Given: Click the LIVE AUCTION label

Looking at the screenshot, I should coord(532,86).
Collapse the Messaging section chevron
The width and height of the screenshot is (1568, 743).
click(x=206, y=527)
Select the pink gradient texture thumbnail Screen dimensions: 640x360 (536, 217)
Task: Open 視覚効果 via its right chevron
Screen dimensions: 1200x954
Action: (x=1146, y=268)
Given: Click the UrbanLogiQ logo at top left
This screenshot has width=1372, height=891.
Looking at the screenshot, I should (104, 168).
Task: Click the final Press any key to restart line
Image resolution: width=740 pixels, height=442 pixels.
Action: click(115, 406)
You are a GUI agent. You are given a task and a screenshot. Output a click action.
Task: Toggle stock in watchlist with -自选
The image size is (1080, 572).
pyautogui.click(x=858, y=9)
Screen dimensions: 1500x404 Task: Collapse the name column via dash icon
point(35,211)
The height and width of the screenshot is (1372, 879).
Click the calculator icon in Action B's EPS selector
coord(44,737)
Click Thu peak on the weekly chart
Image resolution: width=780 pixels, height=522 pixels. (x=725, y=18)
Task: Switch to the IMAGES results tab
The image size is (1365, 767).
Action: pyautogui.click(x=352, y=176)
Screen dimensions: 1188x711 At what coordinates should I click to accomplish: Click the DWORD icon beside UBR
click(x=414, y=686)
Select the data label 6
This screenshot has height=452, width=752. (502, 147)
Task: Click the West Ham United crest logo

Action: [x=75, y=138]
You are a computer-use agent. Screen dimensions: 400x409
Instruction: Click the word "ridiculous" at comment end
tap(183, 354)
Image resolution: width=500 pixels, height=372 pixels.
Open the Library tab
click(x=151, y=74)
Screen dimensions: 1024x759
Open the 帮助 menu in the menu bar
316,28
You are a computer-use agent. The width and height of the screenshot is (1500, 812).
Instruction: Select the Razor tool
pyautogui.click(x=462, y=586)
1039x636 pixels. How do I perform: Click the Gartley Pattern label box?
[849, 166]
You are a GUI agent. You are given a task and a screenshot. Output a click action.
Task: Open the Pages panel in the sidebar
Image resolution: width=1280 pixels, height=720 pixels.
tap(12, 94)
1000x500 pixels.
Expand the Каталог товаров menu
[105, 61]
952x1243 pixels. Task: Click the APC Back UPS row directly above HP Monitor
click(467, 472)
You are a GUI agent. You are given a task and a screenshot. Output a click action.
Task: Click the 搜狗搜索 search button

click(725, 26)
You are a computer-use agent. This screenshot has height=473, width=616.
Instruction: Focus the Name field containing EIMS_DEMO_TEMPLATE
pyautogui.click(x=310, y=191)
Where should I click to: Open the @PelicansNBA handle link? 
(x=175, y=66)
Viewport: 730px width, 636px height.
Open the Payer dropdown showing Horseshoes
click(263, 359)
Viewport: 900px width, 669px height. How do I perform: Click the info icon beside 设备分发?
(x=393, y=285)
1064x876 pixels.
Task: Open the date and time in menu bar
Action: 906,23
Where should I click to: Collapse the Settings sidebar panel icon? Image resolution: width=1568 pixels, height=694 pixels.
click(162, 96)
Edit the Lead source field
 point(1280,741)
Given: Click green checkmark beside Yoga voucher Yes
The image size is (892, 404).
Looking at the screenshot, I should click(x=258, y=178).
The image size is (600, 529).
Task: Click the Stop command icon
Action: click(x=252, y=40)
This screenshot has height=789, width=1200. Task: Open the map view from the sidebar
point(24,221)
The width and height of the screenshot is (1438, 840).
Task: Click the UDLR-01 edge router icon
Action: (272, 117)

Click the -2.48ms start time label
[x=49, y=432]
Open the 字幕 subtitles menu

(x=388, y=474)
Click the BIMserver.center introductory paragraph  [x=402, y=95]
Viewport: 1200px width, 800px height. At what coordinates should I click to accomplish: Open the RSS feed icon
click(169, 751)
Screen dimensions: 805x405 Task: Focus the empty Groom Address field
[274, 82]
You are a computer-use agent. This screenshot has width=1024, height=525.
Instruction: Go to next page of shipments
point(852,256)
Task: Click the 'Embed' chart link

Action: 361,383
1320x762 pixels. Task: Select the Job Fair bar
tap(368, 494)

__________

**Work item:**
The answer is a bare number: how many lines of the records contain the string "agent"?

**Exercise response:**
7